§ Problem statement:
For each line of the data below that holds "computer", copy the line.

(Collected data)

----

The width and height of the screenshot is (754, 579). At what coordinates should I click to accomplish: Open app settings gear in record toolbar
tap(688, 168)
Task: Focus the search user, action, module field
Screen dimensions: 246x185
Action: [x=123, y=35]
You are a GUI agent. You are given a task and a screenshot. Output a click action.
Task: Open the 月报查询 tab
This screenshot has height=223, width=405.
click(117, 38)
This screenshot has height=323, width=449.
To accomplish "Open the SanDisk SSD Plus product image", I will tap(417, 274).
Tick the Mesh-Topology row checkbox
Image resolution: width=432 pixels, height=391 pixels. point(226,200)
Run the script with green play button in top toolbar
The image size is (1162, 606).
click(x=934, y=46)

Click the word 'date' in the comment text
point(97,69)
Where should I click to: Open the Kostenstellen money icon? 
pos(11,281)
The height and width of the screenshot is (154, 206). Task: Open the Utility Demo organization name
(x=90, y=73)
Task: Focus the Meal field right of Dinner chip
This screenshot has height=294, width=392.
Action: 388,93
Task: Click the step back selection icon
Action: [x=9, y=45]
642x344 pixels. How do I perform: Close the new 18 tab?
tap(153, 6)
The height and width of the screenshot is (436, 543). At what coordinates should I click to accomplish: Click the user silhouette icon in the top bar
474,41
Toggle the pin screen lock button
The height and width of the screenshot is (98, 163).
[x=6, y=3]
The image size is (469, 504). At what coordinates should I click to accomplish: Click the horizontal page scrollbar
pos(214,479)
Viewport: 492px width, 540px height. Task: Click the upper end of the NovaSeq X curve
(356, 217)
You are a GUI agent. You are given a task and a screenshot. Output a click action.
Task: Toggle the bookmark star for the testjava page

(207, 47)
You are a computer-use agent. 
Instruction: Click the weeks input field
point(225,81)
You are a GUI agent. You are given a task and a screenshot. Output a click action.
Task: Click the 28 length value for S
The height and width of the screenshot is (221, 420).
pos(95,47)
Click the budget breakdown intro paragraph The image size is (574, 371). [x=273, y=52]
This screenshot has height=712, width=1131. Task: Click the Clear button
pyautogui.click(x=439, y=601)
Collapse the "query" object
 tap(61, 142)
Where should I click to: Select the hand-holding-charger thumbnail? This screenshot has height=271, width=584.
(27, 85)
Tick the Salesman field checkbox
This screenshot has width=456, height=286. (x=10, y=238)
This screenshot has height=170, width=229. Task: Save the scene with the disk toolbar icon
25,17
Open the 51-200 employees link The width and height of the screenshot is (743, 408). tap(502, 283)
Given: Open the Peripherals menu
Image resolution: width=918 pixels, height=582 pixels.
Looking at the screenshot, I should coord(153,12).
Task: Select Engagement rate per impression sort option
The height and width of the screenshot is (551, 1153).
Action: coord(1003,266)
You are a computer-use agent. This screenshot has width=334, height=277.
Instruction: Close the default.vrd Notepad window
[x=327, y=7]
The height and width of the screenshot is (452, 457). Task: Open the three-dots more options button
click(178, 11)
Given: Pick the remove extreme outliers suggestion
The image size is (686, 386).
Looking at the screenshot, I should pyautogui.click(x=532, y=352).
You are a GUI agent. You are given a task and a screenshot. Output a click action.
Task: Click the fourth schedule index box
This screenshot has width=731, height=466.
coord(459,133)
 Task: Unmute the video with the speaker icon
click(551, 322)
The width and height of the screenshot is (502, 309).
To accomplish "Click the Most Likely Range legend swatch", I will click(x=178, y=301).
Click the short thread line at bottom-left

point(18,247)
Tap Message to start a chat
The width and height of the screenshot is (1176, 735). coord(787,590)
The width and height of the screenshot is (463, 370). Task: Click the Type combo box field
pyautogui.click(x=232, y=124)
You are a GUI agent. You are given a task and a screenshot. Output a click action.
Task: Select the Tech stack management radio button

----

§ Output for this task:
You are a computer-use agent. 
You are a computer-use agent. This screenshot has width=334, height=277.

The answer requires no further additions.